To pronounce the name, people generally say “Puh-doo-kuh” with the most stress on the last syllable.
Perryton is the seat of Ochiltree County and home to John Erickson, the author of the beloved “Hank the Cowdog” book series. Locals pronounce the name “Pair-ee-ton.”
According to the Handbook of Texas, Sudan was named by its land company manager and first postmaster, P.E. Boesen, in 1918. It can be mistaken for how others commonly pronounce the country of Sudan in northeast Africa. However, syllables make a difference.

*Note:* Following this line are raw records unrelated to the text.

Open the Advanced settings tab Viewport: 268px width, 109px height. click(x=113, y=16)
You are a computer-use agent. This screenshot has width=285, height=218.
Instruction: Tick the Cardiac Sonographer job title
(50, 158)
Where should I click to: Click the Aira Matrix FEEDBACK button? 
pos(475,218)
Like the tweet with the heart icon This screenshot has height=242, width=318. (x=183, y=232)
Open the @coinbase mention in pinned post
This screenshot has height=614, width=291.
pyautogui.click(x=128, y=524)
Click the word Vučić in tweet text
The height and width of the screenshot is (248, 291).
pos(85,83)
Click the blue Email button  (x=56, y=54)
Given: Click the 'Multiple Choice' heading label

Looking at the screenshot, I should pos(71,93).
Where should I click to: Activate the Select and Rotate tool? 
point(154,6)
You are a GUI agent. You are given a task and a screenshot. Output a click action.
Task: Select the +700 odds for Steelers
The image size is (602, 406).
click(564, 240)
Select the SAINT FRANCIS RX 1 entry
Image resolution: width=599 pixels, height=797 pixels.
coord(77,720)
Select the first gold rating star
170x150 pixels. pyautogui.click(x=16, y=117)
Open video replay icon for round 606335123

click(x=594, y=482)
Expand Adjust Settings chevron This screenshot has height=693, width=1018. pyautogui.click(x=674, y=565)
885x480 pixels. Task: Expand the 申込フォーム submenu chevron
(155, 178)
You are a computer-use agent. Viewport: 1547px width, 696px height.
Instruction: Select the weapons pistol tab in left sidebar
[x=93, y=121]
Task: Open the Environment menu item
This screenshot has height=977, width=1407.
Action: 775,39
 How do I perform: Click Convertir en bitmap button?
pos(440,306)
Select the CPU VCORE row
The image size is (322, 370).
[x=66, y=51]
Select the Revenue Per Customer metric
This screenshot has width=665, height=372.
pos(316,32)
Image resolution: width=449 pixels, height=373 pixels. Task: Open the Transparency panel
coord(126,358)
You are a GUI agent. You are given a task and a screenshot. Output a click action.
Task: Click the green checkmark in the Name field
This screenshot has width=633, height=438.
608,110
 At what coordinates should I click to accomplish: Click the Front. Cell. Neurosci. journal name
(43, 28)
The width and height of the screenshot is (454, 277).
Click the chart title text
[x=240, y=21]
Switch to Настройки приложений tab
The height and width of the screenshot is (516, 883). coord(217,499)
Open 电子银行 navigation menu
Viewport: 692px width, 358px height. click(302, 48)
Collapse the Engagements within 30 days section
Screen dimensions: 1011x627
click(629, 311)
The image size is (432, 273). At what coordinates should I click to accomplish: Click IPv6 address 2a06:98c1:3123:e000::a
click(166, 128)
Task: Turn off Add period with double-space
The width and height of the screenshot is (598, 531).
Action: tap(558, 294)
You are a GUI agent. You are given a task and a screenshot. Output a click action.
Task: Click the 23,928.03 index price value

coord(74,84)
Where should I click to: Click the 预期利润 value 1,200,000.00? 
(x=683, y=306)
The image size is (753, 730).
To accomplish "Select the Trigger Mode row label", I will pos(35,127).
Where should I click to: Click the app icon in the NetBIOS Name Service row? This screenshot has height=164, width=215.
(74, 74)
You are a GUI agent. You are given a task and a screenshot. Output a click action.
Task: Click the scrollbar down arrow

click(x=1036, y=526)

Locals pronounce the name as “Soo-dan,” putting stress on the first syllable. Meanwhile, for the country in Africa, the pronunciation is often “Soo-dan,” with stress on the last syllable.
Three miles south of the Caprock Canyons State Park entrance, Quitaque is situated in southeastern Briscoe County. According to popular tradition, the name is derived from a Native American language meaning “end of the trail.” It also shares a name with Quitaque Creek, which the United States Board on Geographical Names related to the Quitaca Indians – one of the tribes that accompanied Juan Dominguez de Mendoza on his expedition from the Rio Grande in the 1680s.
Yet another name that can seem intimidating in print, locals pronounce it as “Kit-ah-kway.”
While at first it may appear simplistic, San Jon in Quay County uses smooth, breathy sounds instead of harsh consonants. The name is pronounced “San Hown” – similar to how you might pronounce the word “hone.”
This village was yet another along the historic US Route 66 that was deeply impacted by the construction of Interstate 40.
It may be tempting to pronounce the seat of Quay County as “Two-kum-car-ee,” but locals pronounce it as “Too-kum-carry.”
In its beginning as a construction camp for the Chicago, Rock Island and Pacific Railroad, it was known as “Six Shooter Siding” due to its numerous gunfights. However, the name was eventually changed in reference to Tucumcari Mountain, and the word might be related to the Comanche word “tukamukaru,” meaning to lie in wait for something.
Similarly to Miami, Texas, Boise City is often mistaken in pronunciation with Boise, Idaho. However, the Cimarron County seat’s name is notably different.
Instead of “Boy-zee,” locals pronounce it as “Boys.”
The somewhat deceptive name might be a fitting reflection of its history, though. Boise City was founded by a group of developers that promoted the town as an elegant, tree-lined city with paved streets, businesses, railroad service, and an artesian well. However, when customers bought lots in the area and arrived, they found that none of the information they’d been given was true. The developers not only used false advertising but did not have the rights to sell the lots that they did – and were subsequently sent to federal prison on charges of mail fraud.